Re: [squid-dev] Digest related question.

Eliezer Croitoru

unread,

Mar 15, 2015, 10:03:31 PM3/15/15

to squi...@lists.squid-cache.org, Jack Bates, metalink-...@googlegroups.com

Hey Jack,

Thanks for the links and the help.
I have started working on a pesudo for a way to test\implement some of
the ideas but it is still very far from reality.

The basic code is at:
http://www1.ngtech.co.il/paste/1292/

Which means that if I do trust the source domain I will try to analyze a
head request first before any decision.
(there should be a way to override the request redirection or any other
thing we would want to do with it)

An option would be to add the url into a DB with one to many and many to
one relationship.
And since the pesudo code should be the first step before StoreID helper
run-time, StoreID in place can apply an internal address per a digest of
choice or even multiple choices.

My main concern until now is that if squid would have the cached object
in a digest url form such as:
http://digest.squid.internal/MD5/xyz123"

Squid would in many cases try to verify against the origin server that
the cached object has the same ETAG and MODIFICATION time.

I am unsure yet on how to "resolve" this issue in an elegant way which
would not violate the RFCs.

Another subject is the Link headers which I am still considering how to
use compared to Digest which is simple enough.

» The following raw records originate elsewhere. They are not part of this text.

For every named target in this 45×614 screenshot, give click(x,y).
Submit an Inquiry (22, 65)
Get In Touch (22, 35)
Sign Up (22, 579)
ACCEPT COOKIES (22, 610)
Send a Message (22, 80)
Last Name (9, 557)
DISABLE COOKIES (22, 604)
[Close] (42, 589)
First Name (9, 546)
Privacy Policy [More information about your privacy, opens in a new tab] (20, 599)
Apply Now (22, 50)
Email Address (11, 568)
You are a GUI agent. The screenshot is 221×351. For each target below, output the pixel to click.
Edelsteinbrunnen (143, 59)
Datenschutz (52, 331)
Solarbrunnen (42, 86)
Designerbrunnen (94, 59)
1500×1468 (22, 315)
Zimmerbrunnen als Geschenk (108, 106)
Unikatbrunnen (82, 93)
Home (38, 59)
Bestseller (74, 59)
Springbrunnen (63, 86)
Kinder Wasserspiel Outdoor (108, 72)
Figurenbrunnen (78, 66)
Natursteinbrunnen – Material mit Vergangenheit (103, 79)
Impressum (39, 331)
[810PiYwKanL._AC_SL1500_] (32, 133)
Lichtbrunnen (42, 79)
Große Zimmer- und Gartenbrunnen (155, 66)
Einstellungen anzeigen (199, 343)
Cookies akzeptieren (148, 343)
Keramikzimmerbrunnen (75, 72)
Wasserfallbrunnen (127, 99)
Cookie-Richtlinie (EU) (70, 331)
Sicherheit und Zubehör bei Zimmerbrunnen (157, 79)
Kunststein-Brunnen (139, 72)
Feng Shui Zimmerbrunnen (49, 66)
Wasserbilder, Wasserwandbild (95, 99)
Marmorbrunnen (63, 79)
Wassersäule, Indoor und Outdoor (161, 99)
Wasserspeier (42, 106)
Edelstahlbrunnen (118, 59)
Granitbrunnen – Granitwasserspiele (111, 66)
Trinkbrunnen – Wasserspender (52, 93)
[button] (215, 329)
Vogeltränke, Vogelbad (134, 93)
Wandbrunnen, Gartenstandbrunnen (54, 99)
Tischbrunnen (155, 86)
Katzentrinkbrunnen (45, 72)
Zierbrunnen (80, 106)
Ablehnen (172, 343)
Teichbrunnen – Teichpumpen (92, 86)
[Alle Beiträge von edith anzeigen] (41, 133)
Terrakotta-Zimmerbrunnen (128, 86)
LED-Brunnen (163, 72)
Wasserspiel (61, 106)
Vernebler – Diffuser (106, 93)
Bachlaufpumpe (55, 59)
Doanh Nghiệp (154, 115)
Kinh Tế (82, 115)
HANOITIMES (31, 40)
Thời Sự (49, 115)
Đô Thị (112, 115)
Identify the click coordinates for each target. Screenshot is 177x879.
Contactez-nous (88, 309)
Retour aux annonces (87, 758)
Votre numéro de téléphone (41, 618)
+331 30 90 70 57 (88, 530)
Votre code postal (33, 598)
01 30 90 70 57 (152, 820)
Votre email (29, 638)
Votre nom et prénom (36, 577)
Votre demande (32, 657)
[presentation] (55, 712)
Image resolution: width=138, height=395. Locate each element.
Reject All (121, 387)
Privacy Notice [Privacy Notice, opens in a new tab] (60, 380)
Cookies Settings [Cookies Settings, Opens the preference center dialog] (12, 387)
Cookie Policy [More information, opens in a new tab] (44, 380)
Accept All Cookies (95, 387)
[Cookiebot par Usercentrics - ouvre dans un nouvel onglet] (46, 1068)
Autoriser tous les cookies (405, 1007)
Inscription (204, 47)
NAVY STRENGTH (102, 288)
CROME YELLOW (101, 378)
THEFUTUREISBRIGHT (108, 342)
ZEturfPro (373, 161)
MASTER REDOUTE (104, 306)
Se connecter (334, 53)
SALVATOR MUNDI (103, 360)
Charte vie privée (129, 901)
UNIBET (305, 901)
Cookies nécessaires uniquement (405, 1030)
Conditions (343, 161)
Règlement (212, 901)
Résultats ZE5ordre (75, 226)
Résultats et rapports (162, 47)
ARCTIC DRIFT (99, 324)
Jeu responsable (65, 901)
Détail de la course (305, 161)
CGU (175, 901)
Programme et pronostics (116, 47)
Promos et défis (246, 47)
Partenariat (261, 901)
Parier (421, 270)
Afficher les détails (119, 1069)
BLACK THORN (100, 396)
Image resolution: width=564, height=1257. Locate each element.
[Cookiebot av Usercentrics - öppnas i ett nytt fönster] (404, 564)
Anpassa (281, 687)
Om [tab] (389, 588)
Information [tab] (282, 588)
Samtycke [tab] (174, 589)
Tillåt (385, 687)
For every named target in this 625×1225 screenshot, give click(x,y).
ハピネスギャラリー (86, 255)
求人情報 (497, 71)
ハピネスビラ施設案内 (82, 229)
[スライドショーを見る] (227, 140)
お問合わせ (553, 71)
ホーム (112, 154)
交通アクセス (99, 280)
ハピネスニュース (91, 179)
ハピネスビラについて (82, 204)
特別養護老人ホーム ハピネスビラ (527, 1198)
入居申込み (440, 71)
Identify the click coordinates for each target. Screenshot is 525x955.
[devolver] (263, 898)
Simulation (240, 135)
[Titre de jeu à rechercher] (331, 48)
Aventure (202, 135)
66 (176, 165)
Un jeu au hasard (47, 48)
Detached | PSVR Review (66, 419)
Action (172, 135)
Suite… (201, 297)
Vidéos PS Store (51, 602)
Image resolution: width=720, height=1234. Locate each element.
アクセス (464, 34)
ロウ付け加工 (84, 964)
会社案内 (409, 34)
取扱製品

Any ideas on a direction how to solve any of the above issues(even if I
have not seen them until now) are welcomed at
squi...@lists.squid-cache.org.

Eliezer

On 15/03/2015 04:02, Jack Bates wrote:
> Some of the sites listed here send Digest headers:
> http://www.metalinker.org/samples.html#externalsites
>
> e.g.
> $ curl -v download.documentfoundation.org/libreoffice/stable/4.4.1/rpm/x86/LibreOffice_4.4.1_Linux_x86_rpm.tar.gz > /dev/null
>
> < HTTP/1.1 302 Found
> < Link:<http://tdf.mirror.rafal.ca/libreoffice/stable/4.4.1/rpm/x86/LibreOffice_4.4.1_Linux_x86_rpm.tar.gz>; rel=duplicate; pri=1; geo=ca
> < Link:<http://mirror.nexcess.net/tdf/libreoffice/stable/4.4.1/rpm/x86/LibreOffice_4.4.1_Linux_x86_rpm.tar.gz>; rel=duplicate; pri=2; geo=us
> < Digest: SHA-256=Ggb4nPDpd2T92wVi8k7+w+KND6GjGv6q1biDAWE8snY=
> < Location:http://tdf.mirror.rafal.ca/libreoffice/stable/4.4.1/rpm/x86/LibreOffice_4.4.1_Linux_x86_rpm.tar.gz
>
> Here is an actual example of rewriting the response
> so a client gets a file that's already cached:
> https://groups.google.com/d/msg/metalink-discussion/ww5fFdLfaZo/cSo4Viss85kJ

Jack Bates

unread,

Mar 16, 2015, 1:49:21 PM3/16/15

to Eliezer Croitoru, squi...@lists.squid-cache.org, metalink-...@googlegroups.com

On 15/03/15 07:03 PM, Eliezer Croitoru wrote:
> Hey Jack,
>
> Thanks for the links and the help.
> I have started working on a pesudo for a way to test\implement some of
> the ideas but it is still very far from reality.
>
> The basic code is at:
> http://www1.ngtech.co.il/paste/1292/
>
> Which means that if I do trust the source domain I will try to analyze a
> head request first before any decision.
> (there should be a way to override the request redirection or any other
> thing we would want to do with it)

Is trust an issue?
Assuming you populate the database
with digests that you compute yourself.
If an origin sends a Digest header
and you rewrite the response so a client gets a matching file,
do you need to trust the origin?

> An option would be to add the url into a DB with one to many and many to
> one relationship.
> And since the pesudo code should be the first step before StoreID helper
> run-time, StoreID in place can apply an internal address per a digest of
> choice or even multiple choices.
>
> My main concern until now is that if squid would have the cached object
> in a digest url form such as:
> http://digest.squid.internal/MD5/xyz123"
>
> Squid would in many cases try to verify against the origin server that
> the cached object has the same ETAG and MODIFICATION time.
>
> I am unsure yet on how to "resolve" this issue in an elegant way which
> would not violate the RFCs.

Good point.
When the Traffic Server plugin checks if the file is already cached,
I don't know off hand if it also checks if it's valid.
The plugin could quite possibly redirect a client
to a URL that must be revalidated with the origin.
But maybe this is still an improvement?
Maybe it's good enough, at least for a first iteration?
The plugin does check that the original URL is *not* cached
before rewriting the response.
In your pseudo code,
can you check that the original URL is *not* cached,
before querying the database with the digest?

Eliezer Croitoru

unread,

Mar 18, 2015, 4:59:17 PM3/18/15

to Henrik Nordström, squi...@lists.squid-cache.org, metalink-...@googlegroups.com, Jack Bates

Thanks Henrik,

I have been wondering about what you have mentioned.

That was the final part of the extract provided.